Roundtable Discussion; The Future of Mineral Sands. Watch the video here.
Thank you - missed that. YTD cash build impressive
My initial read … very solid set of results. Most had overly high expectations so stock will probably sell off.
Div is inline with what I was expecting and liked that they are seeking the flexibility to buyback shares if they become cheap again.
Have not seen anything on cash balances for YTD22 but may have missed it.
All in my opinion only and please do your own research.
Agreed on the special div NewKOTB. I can't see that happening either. With the number of swaps we have and with NBP at approx. 200p/therm we need the liquidity. I am really hoping the BoD let the swaps run off (or close them out a la Kistos) as the deep out of the money hedging they are doing in this environment is pointless ... well the hedges do help to solve our cash 'problem' by burning it ; )
The dividend is an interesting topic. My guess is that it falls into the range of 8.5p to 12.5p. Frankly I would be surprised if it was below 10p given that would put the dividend yield below 2.4% which for a pure play gas producer operating in this environment with an articulated policy of emphasising shareholder returns is way too low. My concern is that if the div is improperly handled our BoD would lose credibility with the market. SQZ has received increasing attention over the last few months so now is the time make use of it. They also need to articulate a formal policy for distributions (25-40% of FCF or whatever) and put it on paper. Institutions will want to see this.
All in my opinion only and please do your own research
This is the likely explanation Sasa given the big jump in the share price over the last few months. (Good) Managers will regularly rebalance to ensure that the weightings remain relatively consistent.
I also hope that our management will provide guidance on a move to the main market as well as the hedging ... When we are generating this much cash in an inflationary environment we do not need the hedges.
Good w/e all
I would not worry too much about the short-term fluctuations in the share price of small and mid caps. With SQZ, it’s likely that an institution is having to top cut their position to remain within their position limits after the run up of the last few weeks or just normal profit taking so the impact of an institution doing so is magnified due to the relatively lower average daily trading volume.

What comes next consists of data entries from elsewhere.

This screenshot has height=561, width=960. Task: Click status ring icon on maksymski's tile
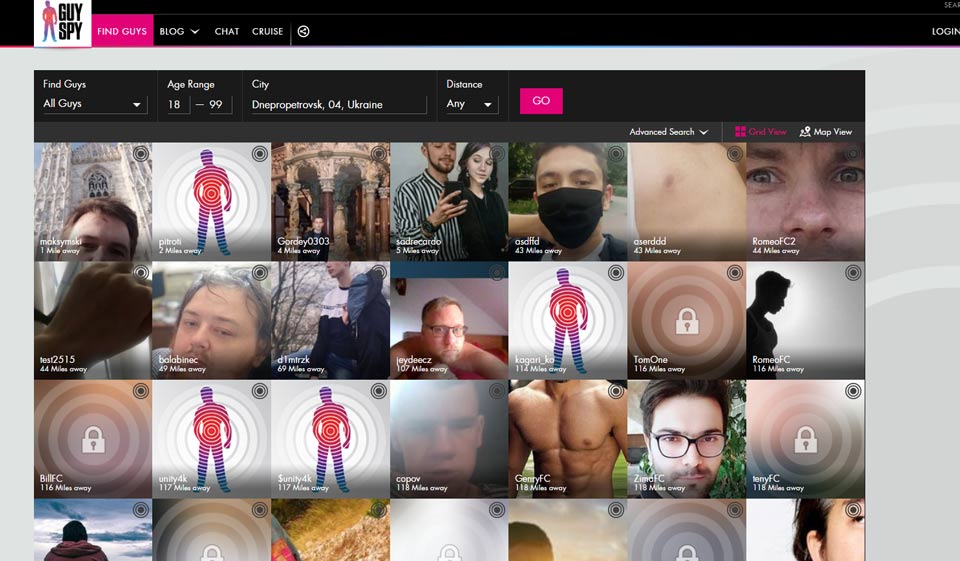click(140, 154)
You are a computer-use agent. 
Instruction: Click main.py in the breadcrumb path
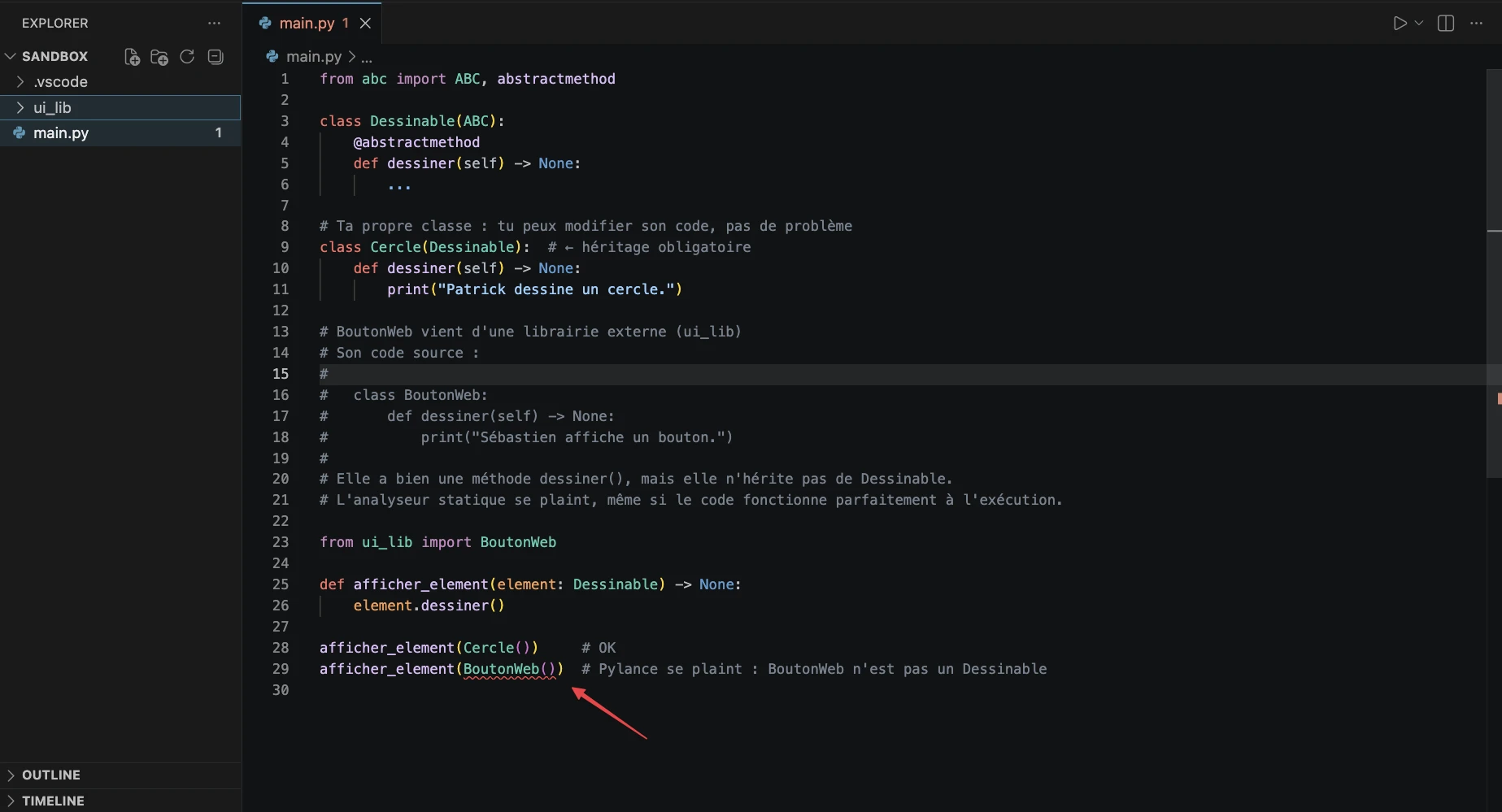[313, 57]
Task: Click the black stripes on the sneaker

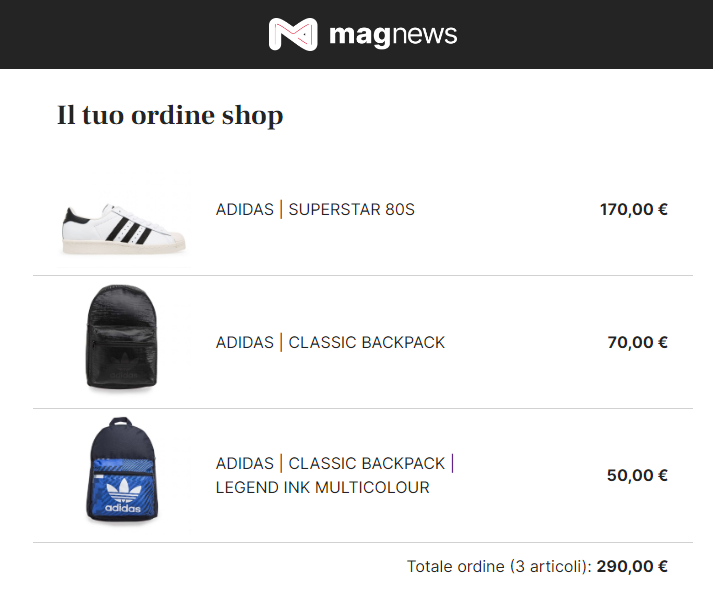Action: pyautogui.click(x=128, y=229)
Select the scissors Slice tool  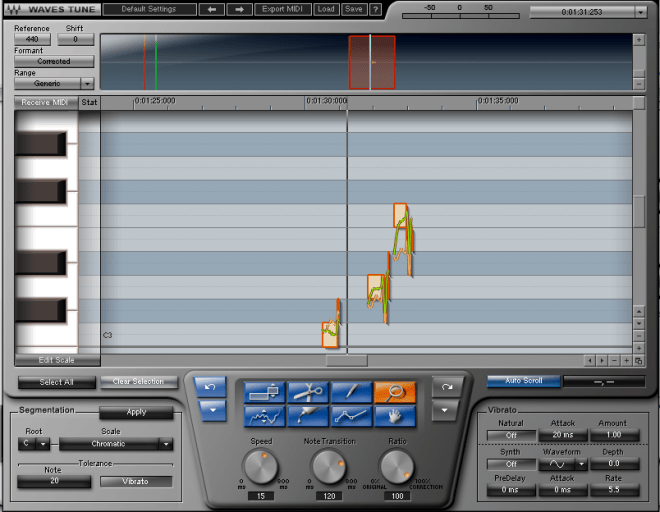click(308, 392)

If anything the short term fundamentals have improved with the Russians requiring payment for O&G in ‘rubble’ (rubles) which the continentals have said is a non-starter. The specter of reduced gas flows will keep NBP and TTF prices elevated for the foreseeable future.
All in my opinion only and please do your own research
Itsriskythat,
Cash settled swaps are the main instrument that SQZ has used to 'hedge' their downside risks. They have hedged only 20% of the total oil and gas production. With more than £300 mln in cash (£100 mln end of 2021, £115 mln pre-paid with swap counterparties and at least £100 mln in additional cash for Jan and Feb production the Rhum shutdown would need to last for years and NBP would have to remain over 500 p/th the entire time for their cash balances to be eroded to the point that they have a liquidity problem. This is not a perfect storm but rather a tempest in a teacup.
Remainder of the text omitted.